A word-for-word repetition of the records beneath this task is the expected answer.

= Beginning of Section =

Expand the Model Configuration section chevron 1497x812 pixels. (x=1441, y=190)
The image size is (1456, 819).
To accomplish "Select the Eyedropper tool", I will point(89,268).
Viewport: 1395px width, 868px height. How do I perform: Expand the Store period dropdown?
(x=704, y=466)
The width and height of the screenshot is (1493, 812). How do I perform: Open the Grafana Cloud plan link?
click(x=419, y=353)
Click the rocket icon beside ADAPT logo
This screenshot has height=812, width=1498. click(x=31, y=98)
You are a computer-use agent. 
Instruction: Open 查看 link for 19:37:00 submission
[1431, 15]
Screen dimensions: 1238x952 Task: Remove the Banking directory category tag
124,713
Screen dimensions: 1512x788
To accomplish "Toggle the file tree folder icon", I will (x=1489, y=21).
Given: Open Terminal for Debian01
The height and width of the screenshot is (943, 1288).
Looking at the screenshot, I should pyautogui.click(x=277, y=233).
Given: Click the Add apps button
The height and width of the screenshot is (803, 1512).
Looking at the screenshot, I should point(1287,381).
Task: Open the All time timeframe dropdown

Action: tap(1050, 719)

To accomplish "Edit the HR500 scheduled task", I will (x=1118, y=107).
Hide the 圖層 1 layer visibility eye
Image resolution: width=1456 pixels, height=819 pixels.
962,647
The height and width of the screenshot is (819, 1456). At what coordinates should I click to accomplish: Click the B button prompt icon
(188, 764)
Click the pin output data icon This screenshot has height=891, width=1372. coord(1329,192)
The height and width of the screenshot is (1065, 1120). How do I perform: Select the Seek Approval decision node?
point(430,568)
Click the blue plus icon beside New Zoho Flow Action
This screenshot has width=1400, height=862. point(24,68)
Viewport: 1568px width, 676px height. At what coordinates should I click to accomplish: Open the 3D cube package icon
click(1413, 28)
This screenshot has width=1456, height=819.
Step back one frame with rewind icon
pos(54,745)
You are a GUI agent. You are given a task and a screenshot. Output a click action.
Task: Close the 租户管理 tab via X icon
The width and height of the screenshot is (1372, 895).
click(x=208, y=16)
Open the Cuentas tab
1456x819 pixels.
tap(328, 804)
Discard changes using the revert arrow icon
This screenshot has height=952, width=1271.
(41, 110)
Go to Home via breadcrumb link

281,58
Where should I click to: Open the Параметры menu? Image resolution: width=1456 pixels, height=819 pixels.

= End of Section =

> [Written solution]
Expand the Model Configuration section chevron 1497x812 pixels. (x=1441, y=190)
The image size is (1456, 819).
To accomplish "Select the Eyedropper tool", I will point(89,268).
Viewport: 1395px width, 868px height. How do I perform: Expand the Store period dropdown?
(x=704, y=466)
The width and height of the screenshot is (1493, 812). How do I perform: Open the Grafana Cloud plan link?
click(x=419, y=353)
Click the rocket icon beside ADAPT logo
This screenshot has height=812, width=1498. click(x=31, y=98)
You are a computer-use agent. 
Instruction: Open 查看 link for 19:37:00 submission
[1431, 15]
Screen dimensions: 1238x952 Task: Remove the Banking directory category tag
124,713
Screen dimensions: 1512x788
To accomplish "Toggle the file tree folder icon", I will (x=1489, y=21).
Given: Open Terminal for Debian01
The height and width of the screenshot is (943, 1288).
Looking at the screenshot, I should pyautogui.click(x=277, y=233).
Given: Click the Add apps button
The height and width of the screenshot is (803, 1512).
Looking at the screenshot, I should point(1287,381).
Task: Open the All time timeframe dropdown

Action: tap(1050, 719)

To accomplish "Edit the HR500 scheduled task", I will (x=1118, y=107).
Hide the 圖層 1 layer visibility eye
Image resolution: width=1456 pixels, height=819 pixels.
962,647
The height and width of the screenshot is (819, 1456). At what coordinates should I click to accomplish: Click the B button prompt icon
(188, 764)
Click the pin output data icon This screenshot has height=891, width=1372. coord(1329,192)
The height and width of the screenshot is (1065, 1120). How do I perform: Select the Seek Approval decision node?
point(430,568)
Click the blue plus icon beside New Zoho Flow Action
This screenshot has width=1400, height=862. point(24,68)
Viewport: 1568px width, 676px height. At what coordinates should I click to accomplish: Open the 3D cube package icon
click(1413, 28)
This screenshot has width=1456, height=819.
Step back one frame with rewind icon
pos(54,745)
You are a GUI agent. You are given a task and a screenshot. Output a click action.
Task: Close the 租户管理 tab via X icon
The width and height of the screenshot is (1372, 895).
click(x=208, y=16)
Open the Cuentas tab
1456x819 pixels.
tap(328, 804)
Discard changes using the revert arrow icon
This screenshot has height=952, width=1271.
(41, 110)
Go to Home via breadcrumb link

281,58
Where should I click to: Open the Параметры menu? Image resolution: width=1456 pixels, height=819 pixels.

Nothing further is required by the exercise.